## What the task requires
Only one stretch of the listing below is wanted. Give it again exactly, from the line with "Switch project environment" through the line with "You are a computer-use".

## Dataset entries
------------------------------

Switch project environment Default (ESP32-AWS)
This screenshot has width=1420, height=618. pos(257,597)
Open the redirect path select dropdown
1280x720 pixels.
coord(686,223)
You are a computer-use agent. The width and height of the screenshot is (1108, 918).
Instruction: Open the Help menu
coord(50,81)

------------------------------

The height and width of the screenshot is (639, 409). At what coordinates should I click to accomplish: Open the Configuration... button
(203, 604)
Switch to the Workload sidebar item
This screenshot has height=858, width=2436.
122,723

------------------------------

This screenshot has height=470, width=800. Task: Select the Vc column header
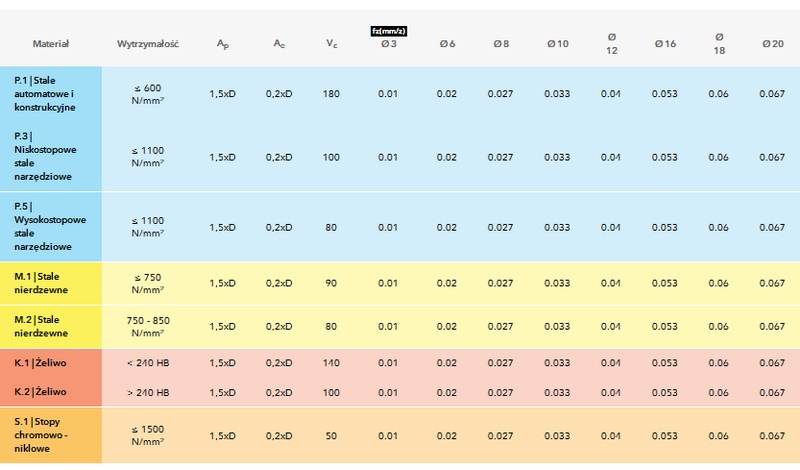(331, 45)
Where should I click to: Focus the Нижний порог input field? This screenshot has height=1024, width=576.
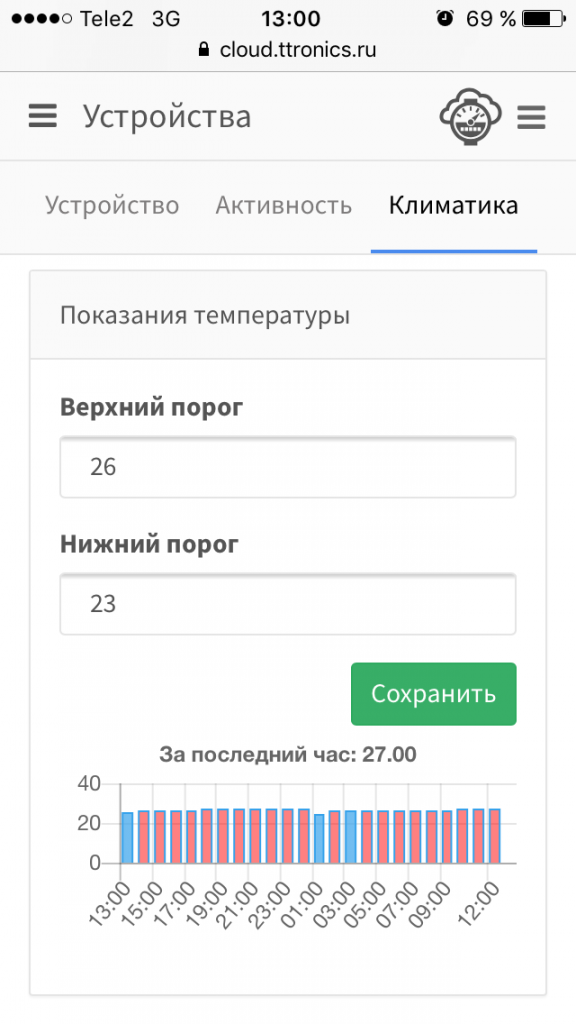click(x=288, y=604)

------------------------------

## Answer box
Switch project environment Default (ESP32-AWS)
This screenshot has width=1420, height=618. pos(257,597)
Open the redirect path select dropdown
1280x720 pixels.
coord(686,223)
You are a computer-use agent. The width and height of the screenshot is (1108, 918).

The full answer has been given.